PR Analysis of Russia’s Syrian Campaign: There Is No Way Back Any More
4,786 views   /  23 Oct 2015
Let us hope that before Russia delivered its first airstrikes against terrorists in Syria, the Kremlin had made a very sober and thorough estimate of what Moscow might face.
By Sergei Novikov
Engaging in the war against ISIL, Russia burnt bridges. There is no way back any more.
In 2015, the Russian military planned to hold more than 4,000 drills and is intensively upgrading its combat fists, unveils new weapons and recovering from the perestroika-caused collapse of the military sector.
The newest Su-34s were deployed in Syria. Russia is expected to make mincemeat of ISIL and wipe the terrorists off the face of the Earth. But what if all these weapons are not that devastating? Will people start to consider all the drills and newest weapons as the acts of plain saber-rattling and muscle-flexing? The image of the Russian military superiority is at stake in Syria.
The airstrikes were augmented by a salvo of cruise missiles from the Caspian Sea. Missiles smashing the enemy after flying over two neutral countries – sounds more than just impressive, doesn’t’ it? Those cruise missiles carried not only death to ISIL terrorists, but also a clear message to Russia’s potential foes such as the US and its NATO allies – and they all got it.
For the first time in almost 30 years, Russia is waging war abroad – the previous experience of this kind was the Afghan campaign initiated by a couple of hotheads in the Kremlin. That war brought Russia nothing but coffins with their sons in them – and no one clearly understands for what purpose those poor men lost their lives in the mountains of Afghanistan.
So considering this bitter experience, Vladimir Putin decided not to get into the same trap and ruled out any ground operation. This is a very clever move. Otherwise Russians probably would have started protesting against a land campaign, and the government’s approval rating would have collapsed, combined with the poor economy.
Russia’s Message to the World
The campaign also gives a clear message to the world: pick your side! Now Russia is battling the undisputable global evil, and the picture is black and white: you either choose to back Russia in its fight or you decide to put a spoke in its wheel by speculating about “moderate Syrian opposition” and arming various rebel factions, complaining about “Assad tyranny” etc.
The closest recipient of this message is Europe, not the US. The US is an ocean away from the ISIL threat and the refugee crisis – the problems Europe is currently facing. So in the eyes’ of Europe Russia may get a veneer of the savior – both from the terrorist threat, and also from the immigration inflow that Europeans dislike. The correlation is direct: since refugees are fleeing from ISIL, then the annihilation of the terrorist group will gradually scale down the crisis.
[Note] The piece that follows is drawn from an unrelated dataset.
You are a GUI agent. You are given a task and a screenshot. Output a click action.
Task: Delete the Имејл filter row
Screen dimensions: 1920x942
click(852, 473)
This is something that Europeans want.
So 71 percent of the British “support Vladimir Putin’s bombing campaign in Syria”, an Express poll revealed.
In their turn, 46 percent of Americans have reacted to Moscow’s involvement saying that it showed Russia “strong and shrewd” and 53 percent said Putin had the upper hand in Syria versus 22 percent that supported Obama, according to a Fox News survey.
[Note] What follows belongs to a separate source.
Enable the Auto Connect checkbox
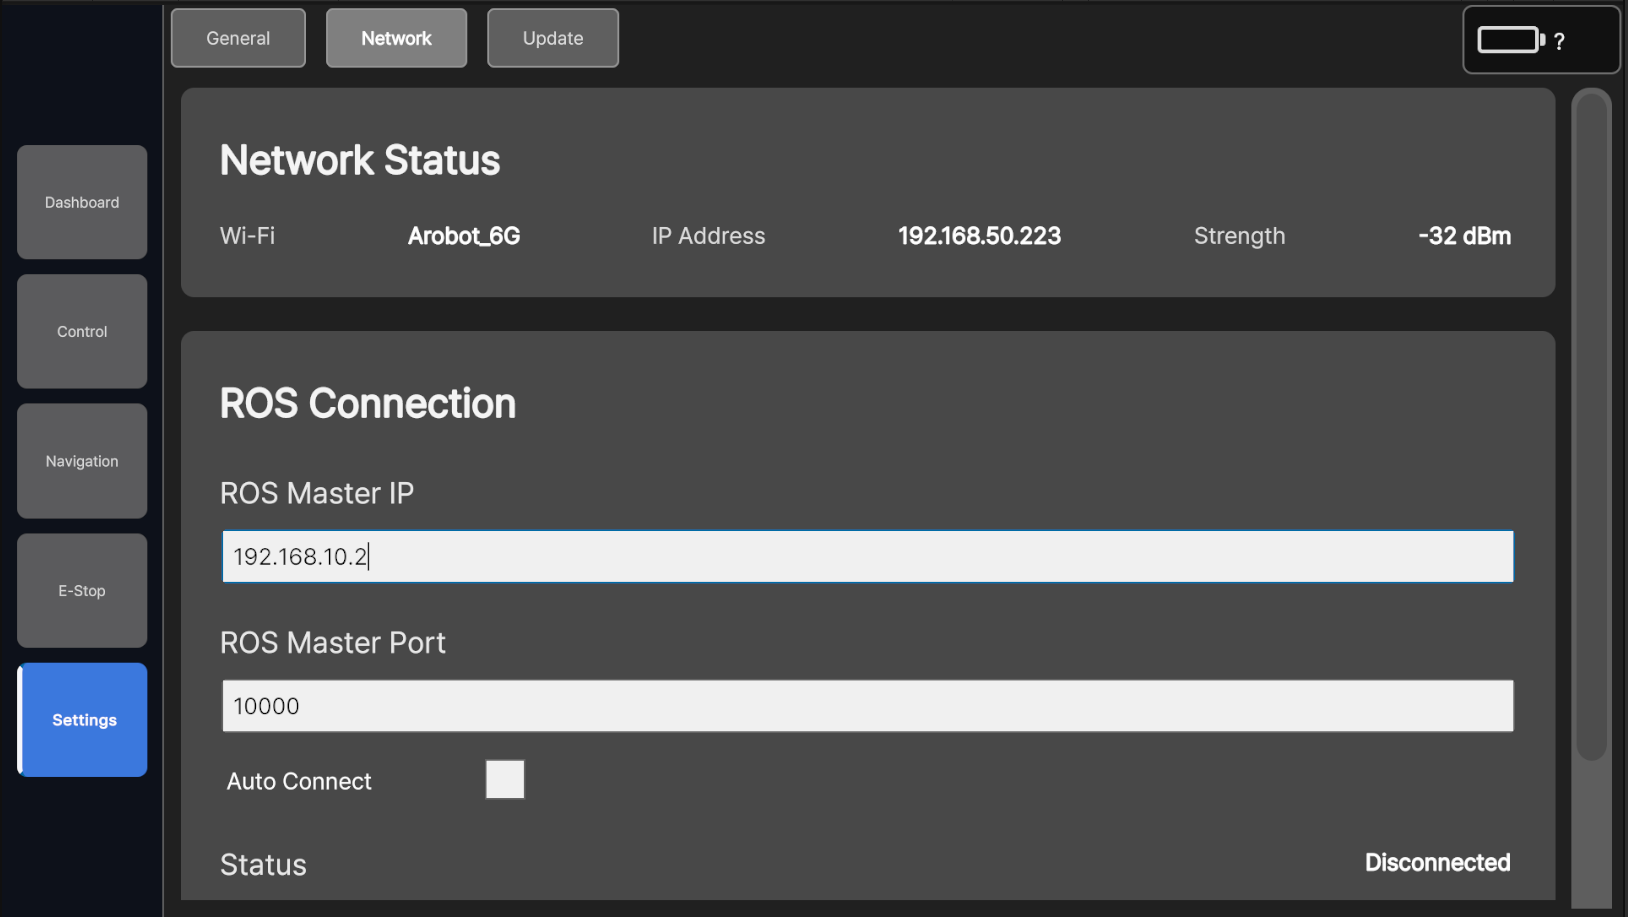 505,780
Stop Listening to Poroshenko’s Lies
And finally there goes the Ukrainian crisis that has been dominating global media headlines since the early 2014. The Western public opinion labeled Russia as an aggressor, and now Moscow kills two birds with one stone: first, the Syrian campaign has put the Ukrainian crisis to the back burner and second, Russia is currently restoring its image as the protector of the world.
By the way, now people can see what happens if Russia really goes to war –Western media should take back their allegations of Russian armies in Donbass and stop believing Poroshenko when he tells about Russian military planes flying over Ukraine.
As for the information warfare… To put it in a nutshell, it continues. Western media claim that Russia is targeting Syrian opposition forces, but their accusations are not that strong because they have to bear in mind the public endorsement of the campaign.
Russia has only three sources that spread info about its war in Syria to the world: the Defense Ministry’s social networks (being consistently run in English and provided with videos, good job!), RT and the news website Sputnik. Only three of them… Too few to inculcate the Russian point of view.
#СИРИЯ #ВИДЕО Уничтожение крупного склада боеприпасов западнее ДЖУББ-ЭЗ-ЗАРУР (пров.#ХАМА) https://t.co/hke1GNhydr pic.twitter.com/fPdBNY6eah
— Минобороны России (@mod_russia) October 19, 2015
And the lie machine has been already put in motion: first, reports about civilian deaths had emerged before planes took off to deliver their first airstrikes, and Twitter was quickly flooded with fake three-year-old videos of “downed Russian bomber” and English hashtags such as “Russia_is_killing_children” in Arabic tweets. Seems like someone was diligently preparing this propaganda.
Thus, Russia painted itself into a corner and now must stick to the principle “No retreat, no surrender” – otherwise its image will incur irreparable losses. But if Russia wins, and it has no other alternative, it will win a slew of points.